Enhanced Load Dispatch Rate and Furnace Protection Through Model Predictive Control

The enhanced plant performance achieved at the 1,477-MW Morgantown Generating Station shows the value of model predictive control in conjunction with intelligent distributed control algorithms. This project update looks at how the project team moved from ramp rate improvements to reducing tube metal temperatures to improved component life.

Morgantown Generating Station is on the Potomac River in Charles County, Maryland. Each unit consists of a single tandem-compound turbine generator (one Westinghouse and the other General Electric) and a single pulverized coal–fired once-through controlled circulation supercritical boiler utilizing a single reheat-regenerative cycle. Each has a nameplate rating of 572.5 MW with throttle steam conditions of 3,500 psig, 1,000F and reheat steam temperature of 1,000F and seven stages of feedwater heating. The units are capable of generating 625 MW each and were placed into service in 1970 and 1971.

The Combustion Engineering steam generators are a balance draft divided furnace type, consisting of a tangentially fired, center wall furnace with economizer, and superheater and reheater surfaces.

The split furnace design with dual selective catalytic reduction (SCR) systems poses unique challenges to balancing steam temperatures and limiting peak metal temperatures in the various boiler circuits. Because high peak metal temperatures are often a precursor to premature tube failure, control enhancements that decrease peak temperatures offer substantial payback to GenOn, the plant’s owner.

Through the expansion of the model predictive control within the dynamic nitrogen oxide/heat rate optimization system and additional distributed control system (DCS)–based process control algorithms, the objectives of improved steam temperature balance in the boiler circuits and lower peak metal temperatures were achieved.

These control improvements widened the load range of fast dispatch operation while protecting boiler tubes from excessive thermal-induced stress, promoting long boiler tube life. After instrumentation failures, boiler tube leaks cause more unit forced outages than any other component failure in the typical steam plant.

The experiences on Unit 2 are described in this article. The methodologies were then applied to Unit 1, and results were essentially similar, if not better. Earlier Morgantown control upgrades were described in “Increasing Generation Ramp Rate at Morgantown Generating Station’s Coal-Fired Units” in the February 2011 issue, also found in the POWER archives at https://www.powermag.com.

SCR Impact on Boiler Component Water/Steam Temperatures

Morgantown’s units experienced increasing temperature excursions on the platen superheater outlet temperatures at both the lower ramp rates and the newer, higher ramp rates. Previously, the original temperature override on the waterwall outlet trim would suffice to protect the component tubes in the rare case of high temperatures. After the SCR startup, the temperature excursion increased both in severity (peak temperature) and in frequency. This was especially true at minimum generation points and during generation load ramp increases from lower generation points.

■ Data shown
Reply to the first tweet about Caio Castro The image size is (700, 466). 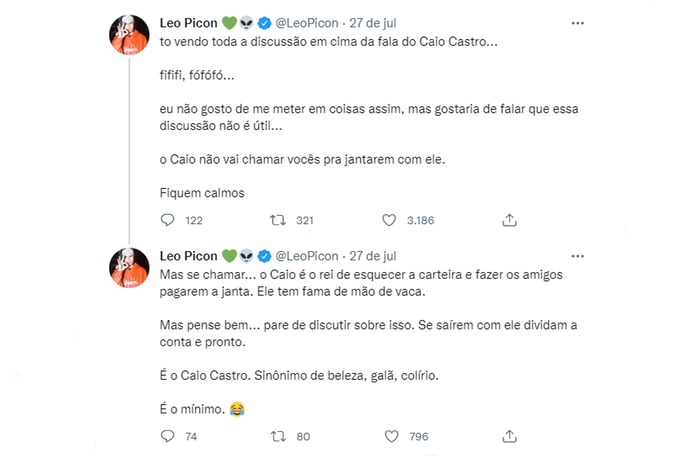click(x=168, y=220)
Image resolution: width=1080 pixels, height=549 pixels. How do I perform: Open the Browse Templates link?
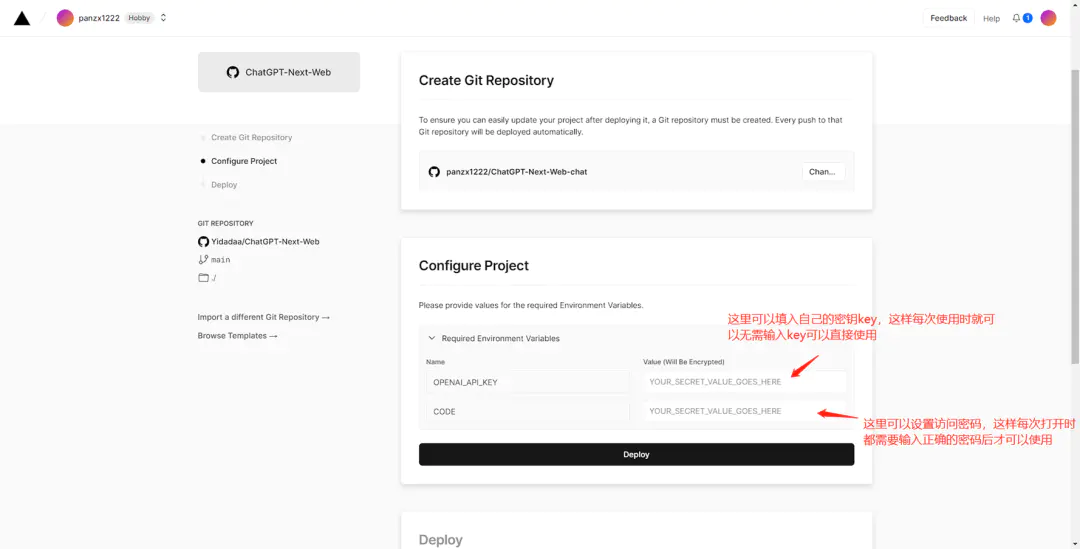click(x=237, y=336)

■ Given instruction A
Decide whether each statement agrees with the Morgantown control article, and answer yes or no, quoting the deciding words. (i) Each Morgantown unit has a nameplate rating of 625 MW. (ii) The methods were first used on Unit 2 and then applied to Unit 1. (iii) Boiler tube leaks cause more unit forced outages than instrumentation failures in the typical steam plant.
■ Given instruction B
According to the Morgantown control article, which company owns the plant?

■ Correct answer A
(i) No: "Each has a nameplate rating of 572.5 MW"
(ii) Yes: "The experiences on Unit 2 are described in this article. The methodologies were then applied to Unit 1"
(iii) No: "After instrumentation failures, boiler tube leaks cause more unit forced outages than any other component failure in the typical steam plant."

■ Correct answer B
GenOn